**WHAT YOU NEED TO DO**
Copy out and return the lines from the one holding "Close the About digiKam dialog" to the end of the listing below, both included, omitting the pictures.

**STORED DATA**

= = = =

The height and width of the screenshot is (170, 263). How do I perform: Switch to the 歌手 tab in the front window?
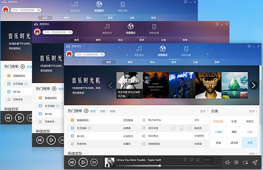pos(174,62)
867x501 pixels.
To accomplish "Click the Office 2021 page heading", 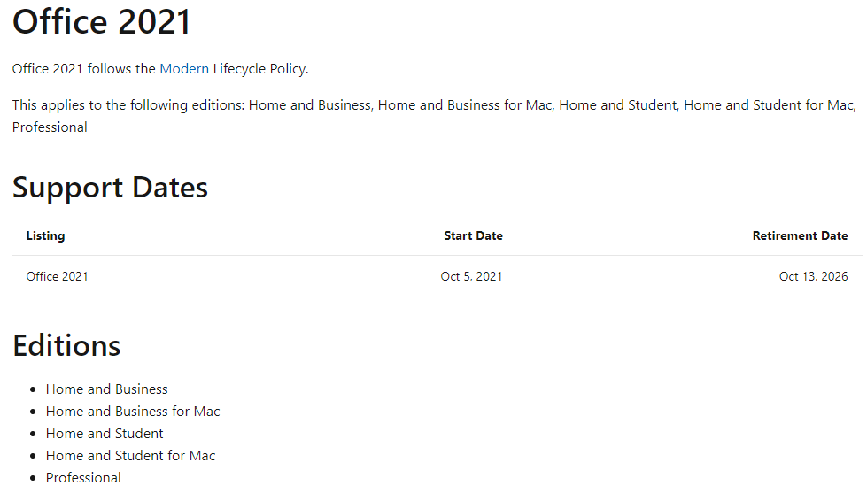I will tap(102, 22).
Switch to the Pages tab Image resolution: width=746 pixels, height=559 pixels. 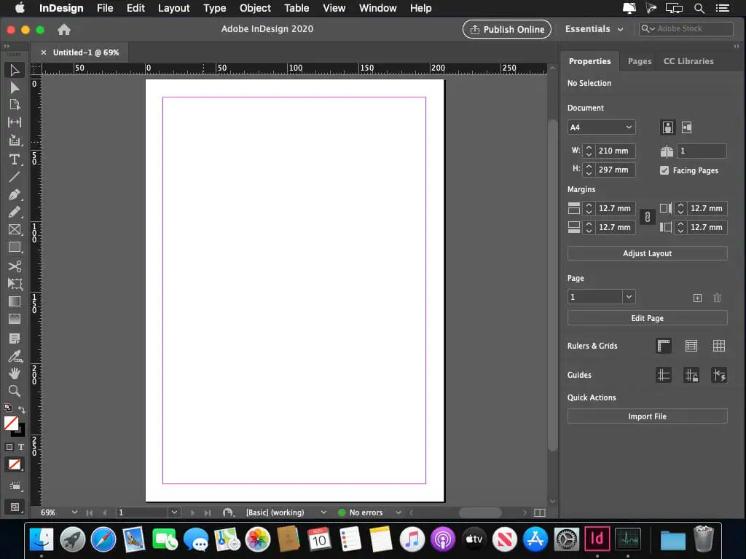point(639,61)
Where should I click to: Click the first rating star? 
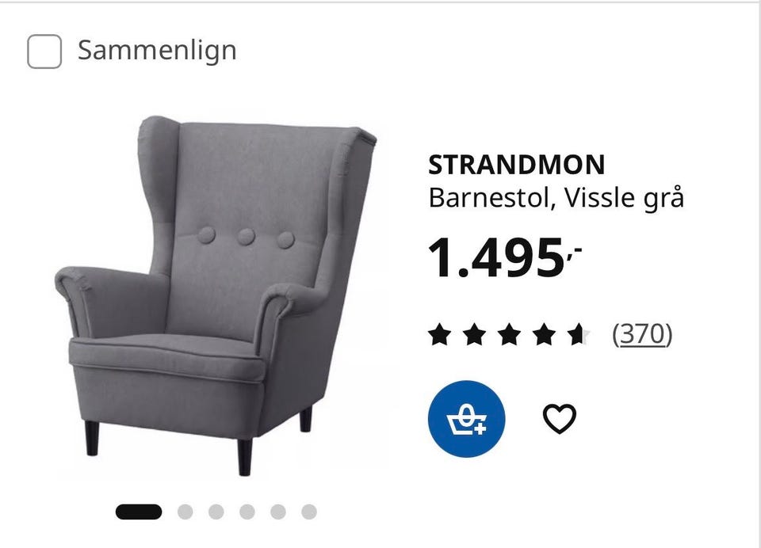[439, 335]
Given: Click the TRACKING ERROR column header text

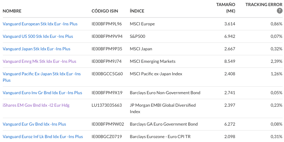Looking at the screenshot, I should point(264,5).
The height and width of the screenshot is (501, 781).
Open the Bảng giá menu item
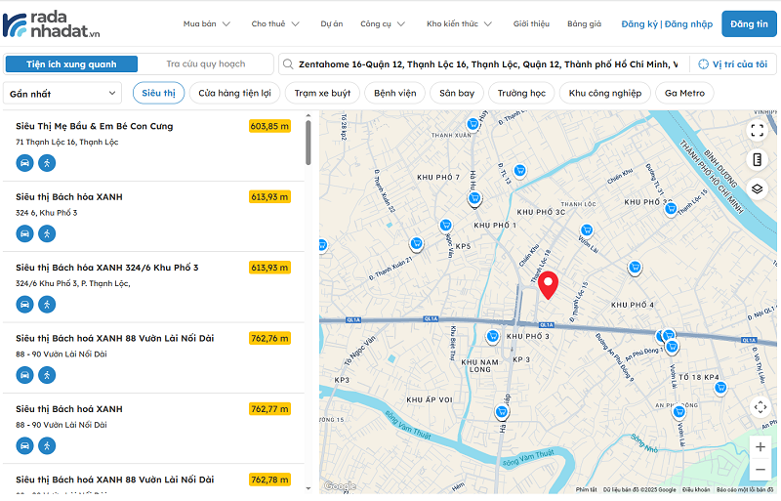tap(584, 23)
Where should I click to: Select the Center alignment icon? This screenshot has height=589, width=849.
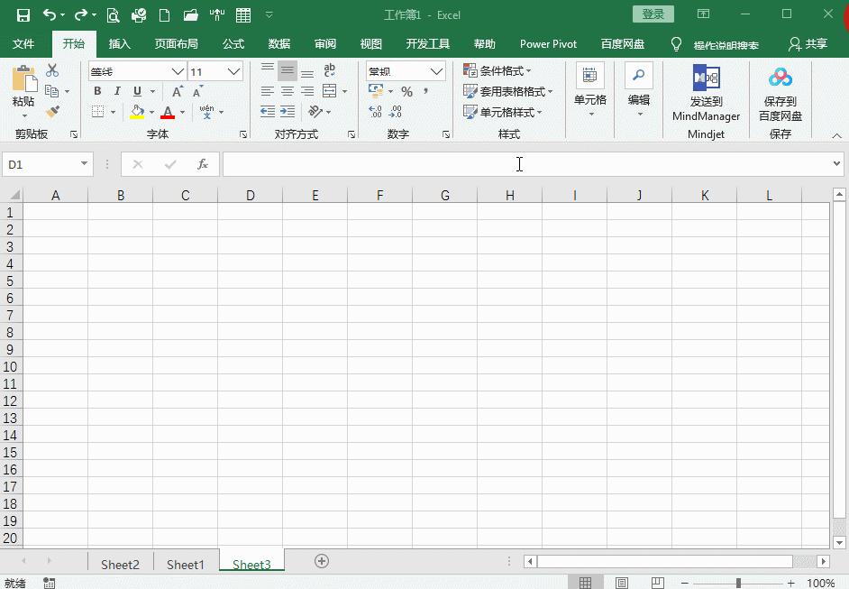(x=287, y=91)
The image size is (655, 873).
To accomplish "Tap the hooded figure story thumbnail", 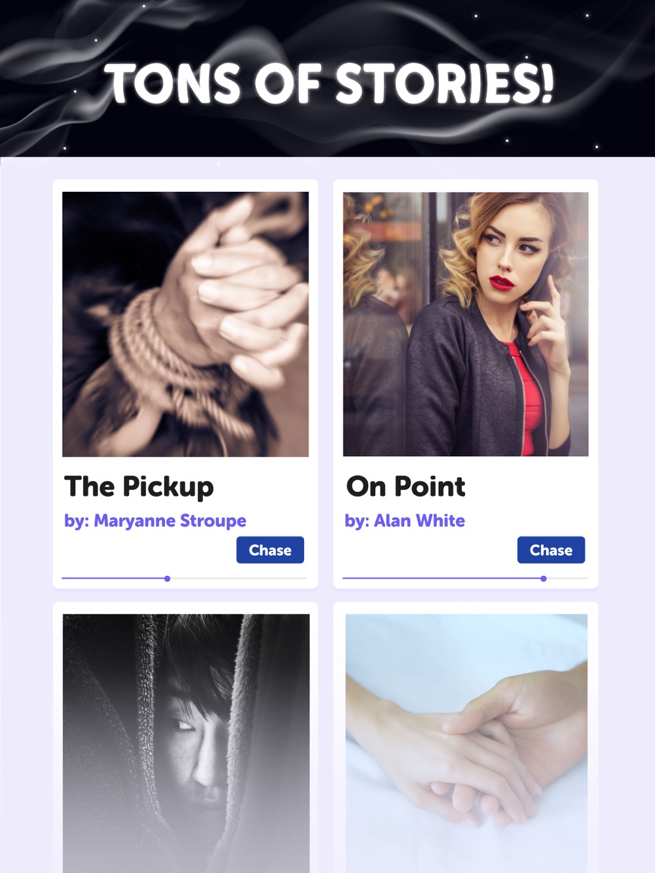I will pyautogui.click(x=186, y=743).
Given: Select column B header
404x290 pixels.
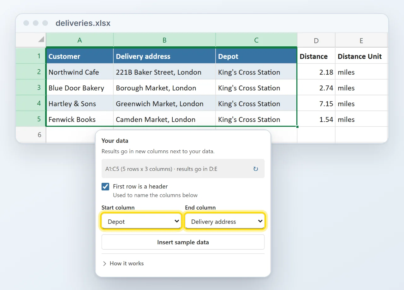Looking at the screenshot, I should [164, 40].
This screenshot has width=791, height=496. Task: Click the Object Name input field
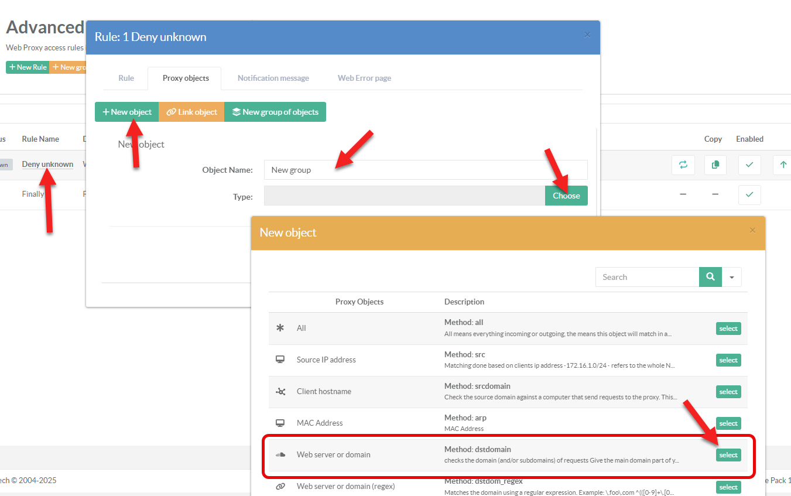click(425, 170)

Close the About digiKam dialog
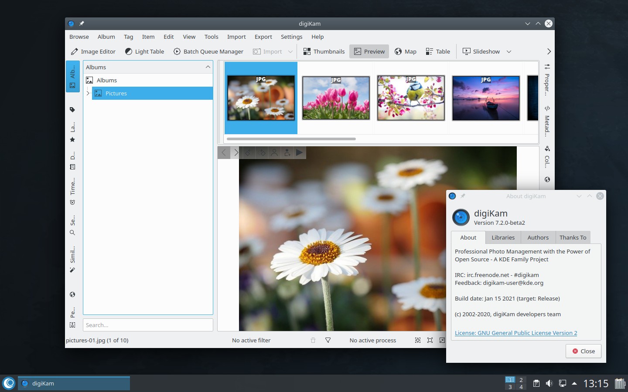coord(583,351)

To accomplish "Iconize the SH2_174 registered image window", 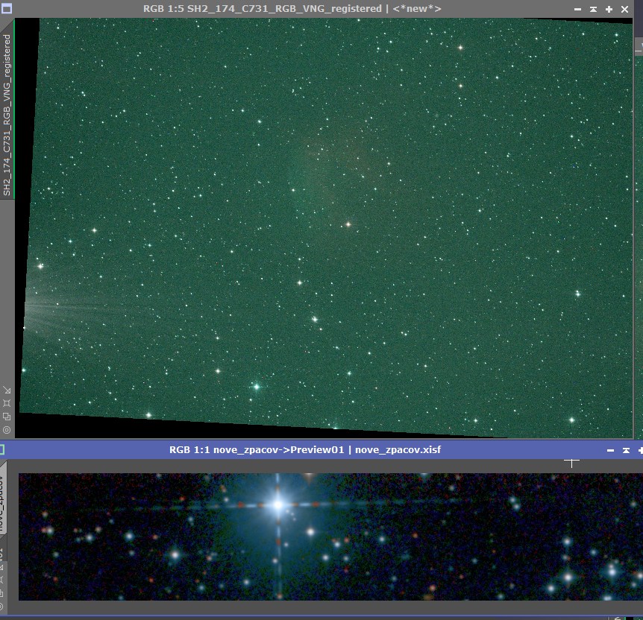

= = = =

**SOLVED EXERCISE**
Close the About digiKam dialog
coord(583,351)

To accomplish "Iconize the SH2_174 registered image window", 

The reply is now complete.